Data ->
[Start of section]

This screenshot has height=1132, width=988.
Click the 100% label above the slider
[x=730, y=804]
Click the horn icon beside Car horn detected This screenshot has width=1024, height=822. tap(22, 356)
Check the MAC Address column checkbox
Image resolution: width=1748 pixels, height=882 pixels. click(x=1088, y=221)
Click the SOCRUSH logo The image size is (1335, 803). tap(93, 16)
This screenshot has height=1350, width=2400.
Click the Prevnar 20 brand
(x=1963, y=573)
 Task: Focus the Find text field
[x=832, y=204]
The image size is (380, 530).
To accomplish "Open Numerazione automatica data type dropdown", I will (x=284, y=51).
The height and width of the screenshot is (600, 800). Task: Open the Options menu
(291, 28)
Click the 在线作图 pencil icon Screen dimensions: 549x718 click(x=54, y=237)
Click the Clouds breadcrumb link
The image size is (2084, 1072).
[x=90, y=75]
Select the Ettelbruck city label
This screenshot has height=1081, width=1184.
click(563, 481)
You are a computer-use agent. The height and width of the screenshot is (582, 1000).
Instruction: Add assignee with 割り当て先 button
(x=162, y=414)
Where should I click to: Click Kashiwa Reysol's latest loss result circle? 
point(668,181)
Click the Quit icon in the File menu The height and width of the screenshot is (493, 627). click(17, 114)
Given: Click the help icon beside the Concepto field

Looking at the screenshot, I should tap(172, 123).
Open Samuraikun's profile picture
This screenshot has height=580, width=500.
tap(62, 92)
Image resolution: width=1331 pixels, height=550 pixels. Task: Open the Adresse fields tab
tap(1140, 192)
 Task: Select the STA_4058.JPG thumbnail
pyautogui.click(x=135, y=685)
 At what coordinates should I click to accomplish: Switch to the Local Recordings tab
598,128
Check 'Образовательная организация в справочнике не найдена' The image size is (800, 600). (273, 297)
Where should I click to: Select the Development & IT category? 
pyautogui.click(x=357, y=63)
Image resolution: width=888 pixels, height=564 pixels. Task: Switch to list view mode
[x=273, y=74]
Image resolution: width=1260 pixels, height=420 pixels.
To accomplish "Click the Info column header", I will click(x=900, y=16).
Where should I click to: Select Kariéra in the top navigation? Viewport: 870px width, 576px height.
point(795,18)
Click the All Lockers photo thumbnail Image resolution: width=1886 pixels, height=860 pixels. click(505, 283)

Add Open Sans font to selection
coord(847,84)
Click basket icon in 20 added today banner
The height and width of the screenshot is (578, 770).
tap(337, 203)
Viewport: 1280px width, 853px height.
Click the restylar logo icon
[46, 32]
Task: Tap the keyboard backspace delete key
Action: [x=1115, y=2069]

[End of section]

What you are asked to do -> Produce a word-for-word restatement of all the records.

Answer to this exercise ->
This screenshot has height=1132, width=988.
Click the 100% label above the slider
[x=730, y=804]
Click the horn icon beside Car horn detected This screenshot has width=1024, height=822. tap(22, 356)
Check the MAC Address column checkbox
Image resolution: width=1748 pixels, height=882 pixels. click(x=1088, y=221)
Click the SOCRUSH logo The image size is (1335, 803). tap(93, 16)
This screenshot has height=1350, width=2400.
Click the Prevnar 20 brand
(x=1963, y=573)
 Task: Focus the Find text field
[x=832, y=204]
The image size is (380, 530).
To accomplish "Open Numerazione automatica data type dropdown", I will (x=284, y=51).
The height and width of the screenshot is (600, 800). Task: Open the Options menu
(291, 28)
Click the 在线作图 pencil icon Screen dimensions: 549x718 click(x=54, y=237)
Click the Clouds breadcrumb link
The image size is (2084, 1072).
[x=90, y=75]
Select the Ettelbruck city label
This screenshot has height=1081, width=1184.
click(563, 481)
You are a computer-use agent. The height and width of the screenshot is (582, 1000).
Instruction: Add assignee with 割り当て先 button
(x=162, y=414)
Where should I click to: Click Kashiwa Reysol's latest loss result circle? 
point(668,181)
Click the Quit icon in the File menu The height and width of the screenshot is (493, 627). click(17, 114)
Given: Click the help icon beside the Concepto field

Looking at the screenshot, I should tap(172, 123).
Open Samuraikun's profile picture
This screenshot has height=580, width=500.
tap(62, 92)
Image resolution: width=1331 pixels, height=550 pixels. Task: Open the Adresse fields tab
tap(1140, 192)
 Task: Select the STA_4058.JPG thumbnail
pyautogui.click(x=135, y=685)
 At what coordinates should I click to accomplish: Switch to the Local Recordings tab
598,128
Check 'Образовательная организация в справочнике не найдена' The image size is (800, 600). (273, 297)
Where should I click to: Select the Development & IT category? 
pyautogui.click(x=357, y=63)
Image resolution: width=888 pixels, height=564 pixels. Task: Switch to list view mode
[x=273, y=74]
Image resolution: width=1260 pixels, height=420 pixels.
To accomplish "Click the Info column header", I will click(x=900, y=16).
Where should I click to: Select Kariéra in the top navigation? Viewport: 870px width, 576px height.
point(795,18)
Click the All Lockers photo thumbnail Image resolution: width=1886 pixels, height=860 pixels. click(505, 283)

Add Open Sans font to selection
coord(847,84)
Click basket icon in 20 added today banner
The height and width of the screenshot is (578, 770).
tap(337, 203)
Viewport: 1280px width, 853px height.
Click the restylar logo icon
[46, 32]
Task: Tap the keyboard backspace delete key
Action: [x=1115, y=2069]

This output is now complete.